The students are able to
• frame a data science problem and build a hypothesis
• describe the steps of a typical data science project workflow
• conduct selected steps of a workflow on specifically prepared datasets, with a focus on choosing, fitting and evaluating appropriate algorithms and models
• critically think about the limits and implications of a method
• visualise data and results throughout the workflow
• access online resources to keep up with the latest data science methodology and deepen their understanding
• The data science workflow
• Access and handle (large) datasets
• Prepare and clean data
• Analysis: data exploratory steps
• Analysis: machine learning and computational methods
• Evaluate results and analyse uncertainty
• Visualisation and communication
This interview showcases answers from 17 expert interviews in distilled form to selected questions. The answers do not claim to represent the perspectives of all interviewees.
- How do you define data science?
- Data science is making sense of data.
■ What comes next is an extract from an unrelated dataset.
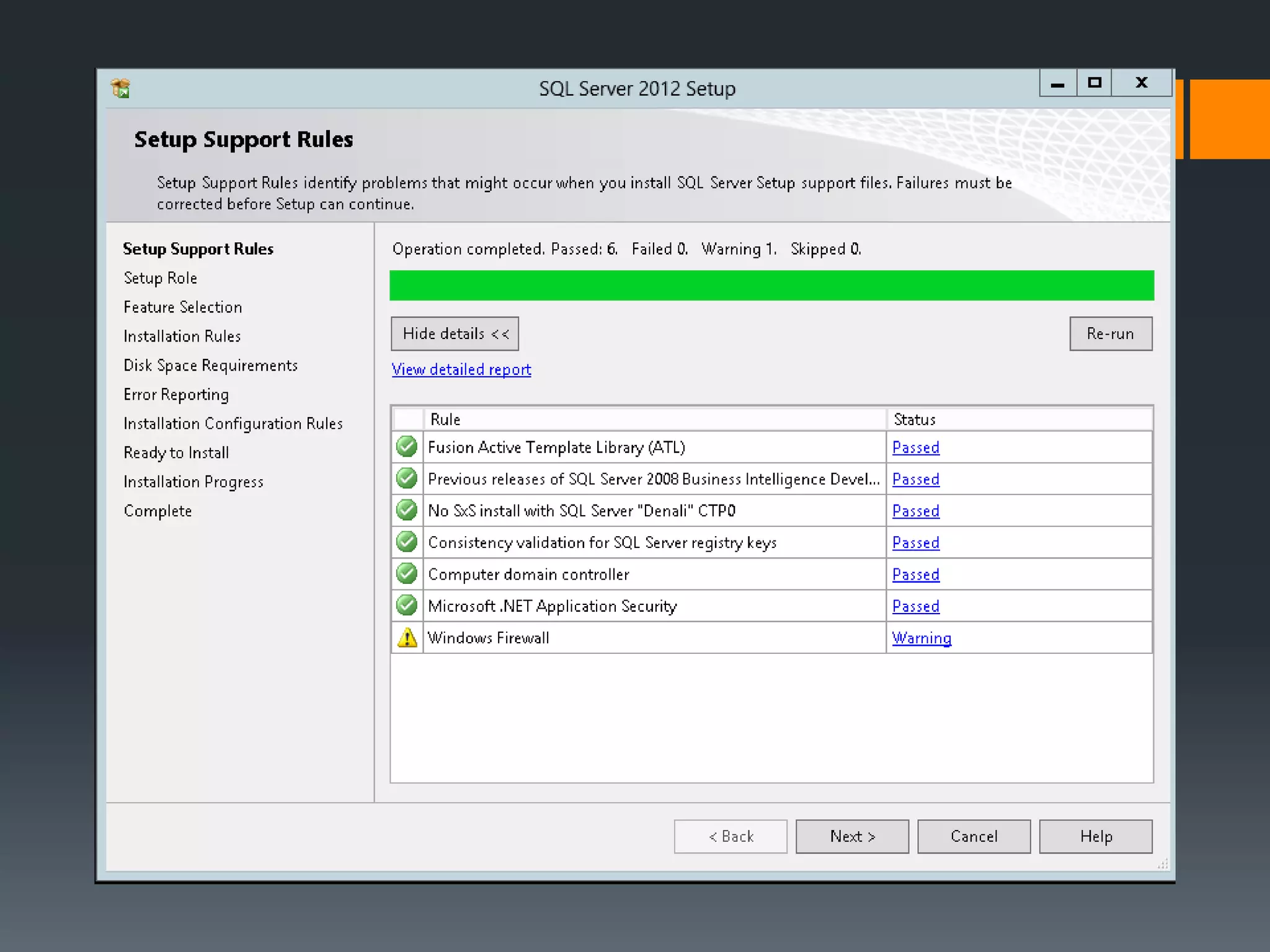Collapse details with Hide details button

point(455,334)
It allows to see patterns and make predictions for the future.
- What kind of data are you working with?
- Our researchers are using data on different temporal and spatial scales from local to regional to global; we analyse structured and unstructured data; physical, organismal, genetic or societal data; data from field studies, lab experiments, citizen science projects and model outputs; data with gaps and messy data; data related to climate, energy, economy, biodiversity, agriculture, human and animal health. We work with small datasets and large datasets, private data and public data.
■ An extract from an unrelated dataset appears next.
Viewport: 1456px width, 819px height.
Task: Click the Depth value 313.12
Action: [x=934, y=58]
- What role play open data platforms in your research?
- In my view, we have an ethical and scientific obligation to promote open access to data. While this is often required by funding agencies and journals, too, it can get difficult with data related to industries. Best practices regarding meta data, licensing and versioning should be covered in a data science course.
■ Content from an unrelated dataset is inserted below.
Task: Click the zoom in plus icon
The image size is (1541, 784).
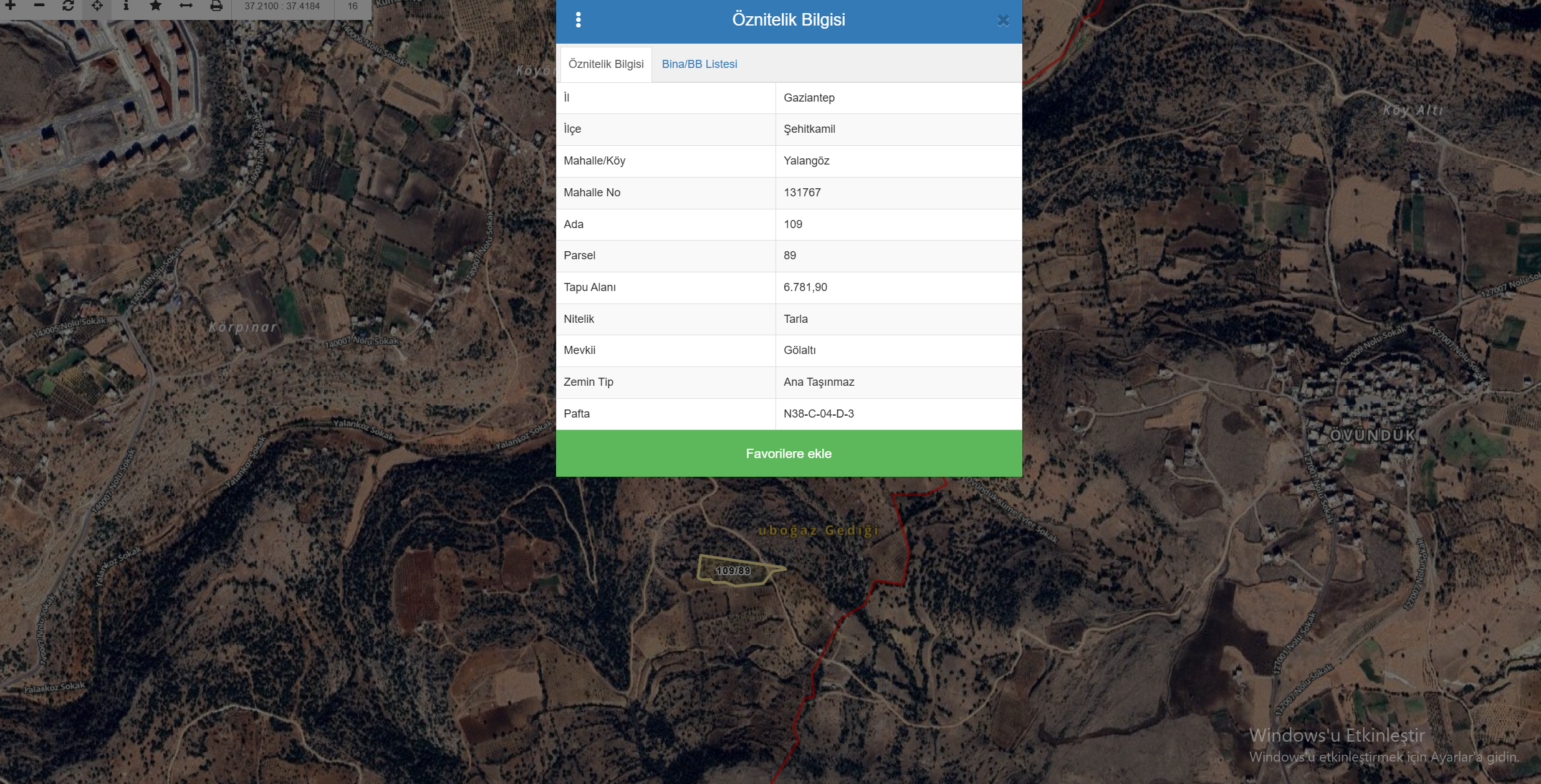Action: click(x=11, y=6)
- How did data science evolve in your field?
- Many processes were possible from an intellectual perspective since decades, but not from a technical perspective. Parallel computing opened many doors in this regard. Today, I observe an ever-increasing availability and size of data with higher spatial and temporal resolution. Thus, our demand on computing infrastructure to store and process data will increase steadily. Computing power can nowadays be more expensive than lab equipment! In the future, there will be even more data available, and making sense of data gets increasingly complex.
- Which data science competences should students acquire in their bachelor studies?
- Students should be able to perform basic statistical operations such as linear regression models and hypotheses testing, and implement these functions in a programming language such as Python or R. In general, they need to have basic computer literacy so that they are able to create a suitable computing environment by installing programs and loading packages. But most importantly, students need to have the courage to try and fail.
- Which data science competences should students acquire in their master studies?
- At the end of their master studies, students should be able to perform a complete data science workflow: access and collect data, prepare and clean data, analyse and evaluate data, visualise and communicate results. If a step is unclear, students should have the confidence to acquire the necessary skills independently and look for answers using available resources. Another key competency is to think critically about data, for example by quantifying uncertainties, performing sensitivity analyses or identifying sources of error.
- What topics and methods would be interesting to address in an interdisciplinary data science master course?
- An interdisciplinary course provides the opportunity to think across systems. In general, students should work with real datasets as early as possible to spark interest in the methods. Theoretical input should be minimal and hands-on practical work maximal. On the other hand, this course could provide the theoretical foundations so that later domain-specific courses can go into more depth.